Listed records —
====
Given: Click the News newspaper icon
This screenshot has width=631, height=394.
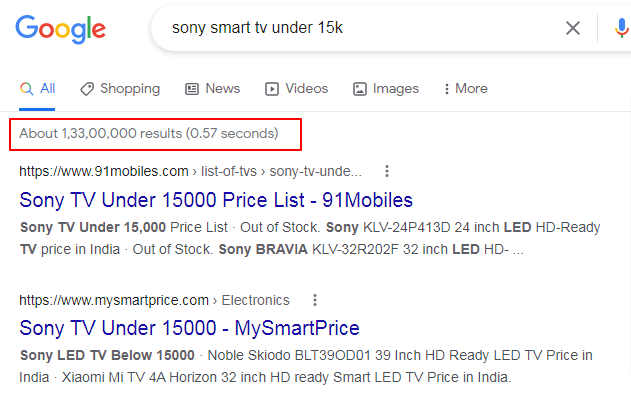Looking at the screenshot, I should click(192, 89).
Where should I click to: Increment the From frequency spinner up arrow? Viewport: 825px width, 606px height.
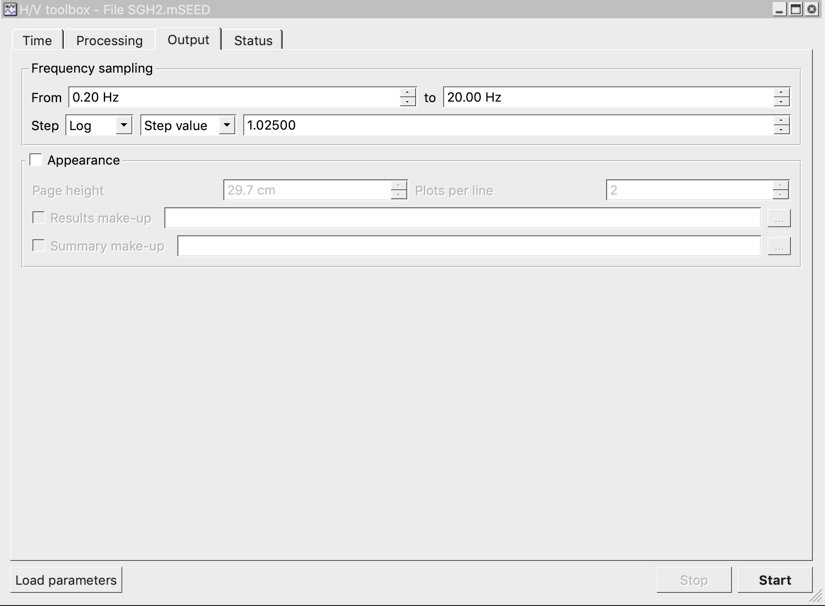tap(408, 92)
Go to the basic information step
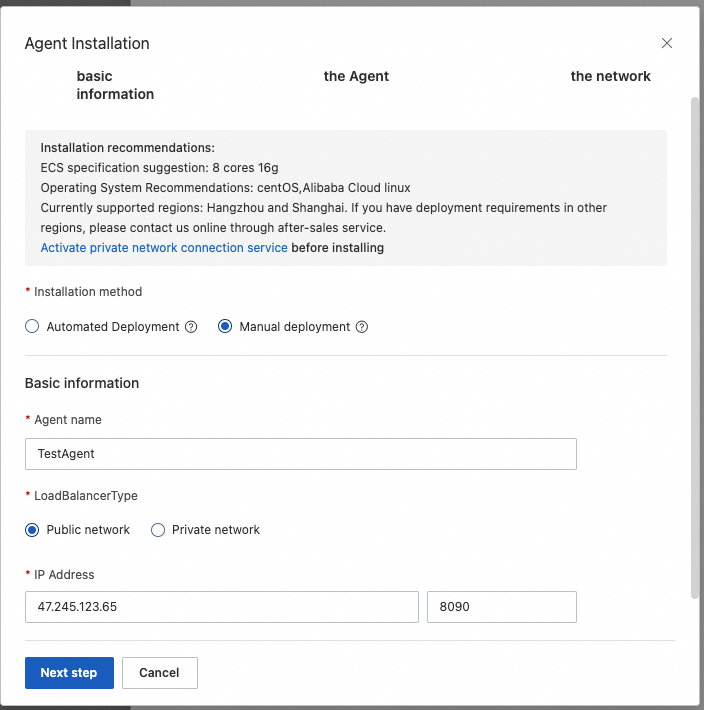 tap(115, 85)
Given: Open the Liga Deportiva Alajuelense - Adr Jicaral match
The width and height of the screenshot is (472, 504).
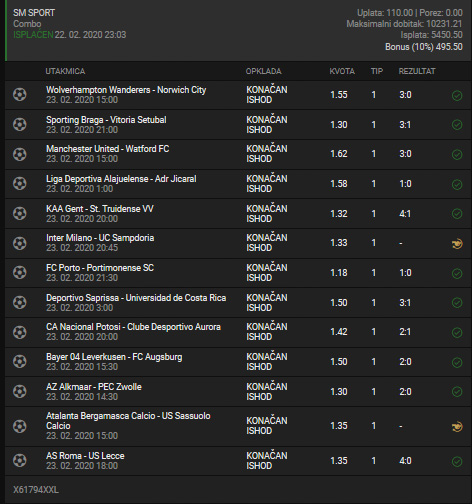Looking at the screenshot, I should 121,179.
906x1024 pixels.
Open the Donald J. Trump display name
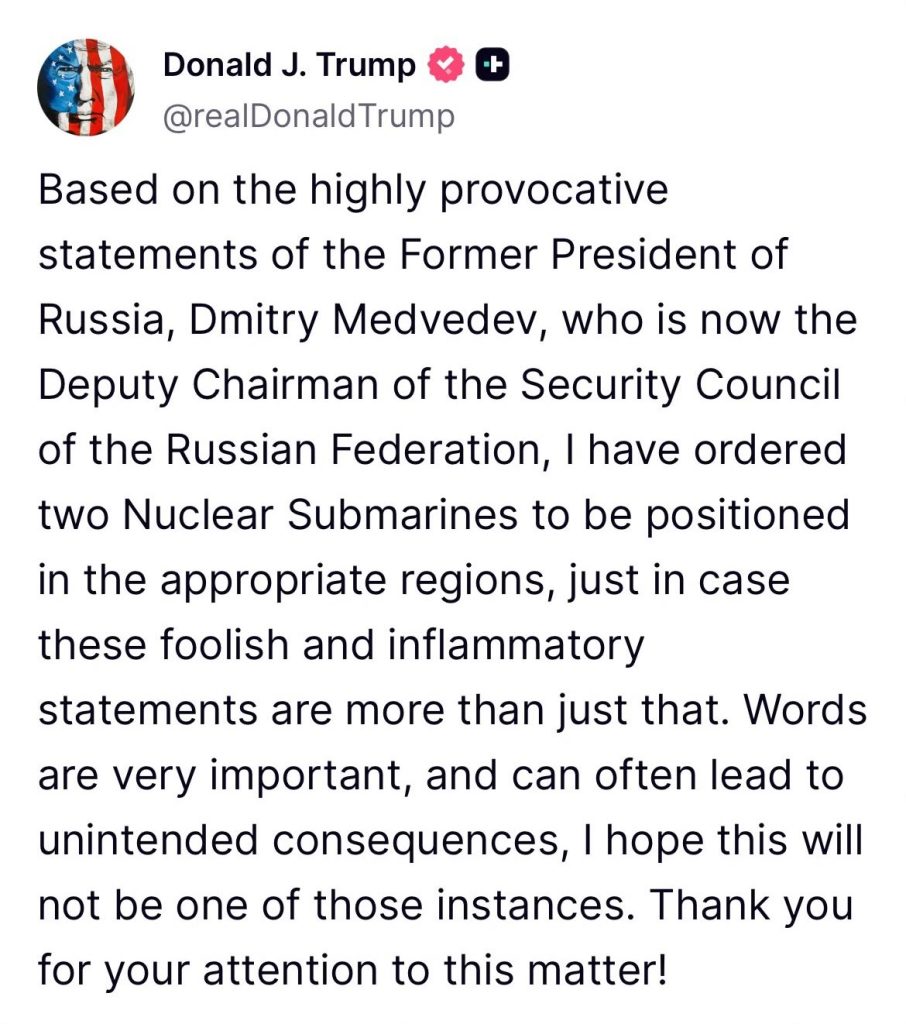point(289,66)
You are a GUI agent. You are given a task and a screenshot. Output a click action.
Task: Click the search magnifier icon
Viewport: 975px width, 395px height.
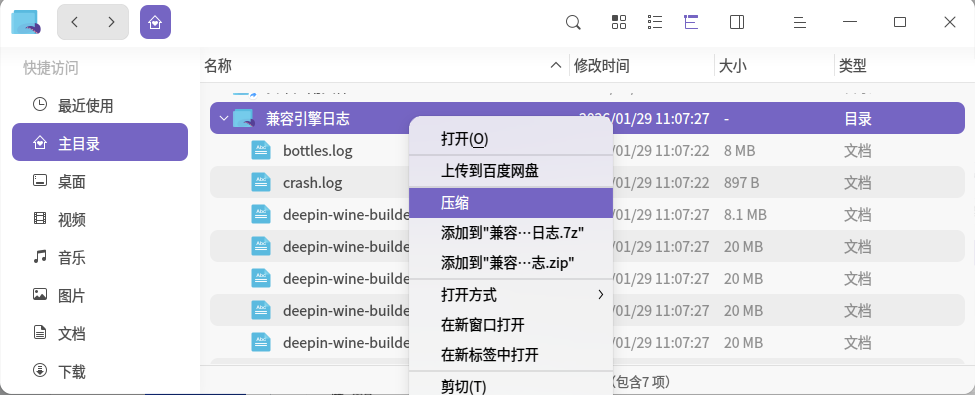pos(573,22)
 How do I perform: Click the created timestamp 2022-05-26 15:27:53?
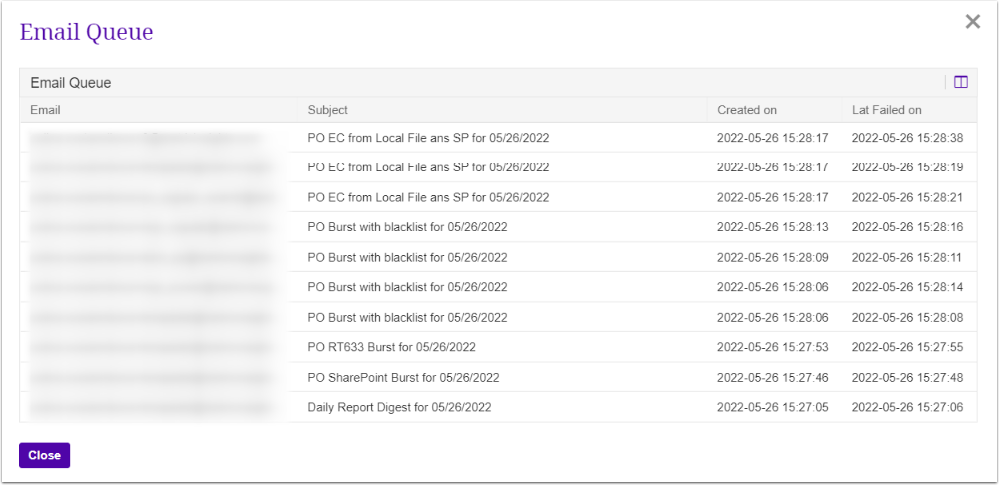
====
What is being asked — Leaving the pictures out, copy exactly the lines from the line that contains "Given: Open the" to the last line of the data, both ends included.

Completed task —
Given: Open the Liga Deportiva Alajuelense - Adr Jicaral match
The width and height of the screenshot is (472, 504).
Looking at the screenshot, I should 121,179.
906x1024 pixels.
Open the Donald J. Trump display name
point(289,66)
You are a GUI agent. You are given a task and a screenshot. Output a click action.
Task: Click the search magnifier icon
Viewport: 975px width, 395px height.
pos(573,22)
 How do I perform: Click the created timestamp 2022-05-26 15:27:53?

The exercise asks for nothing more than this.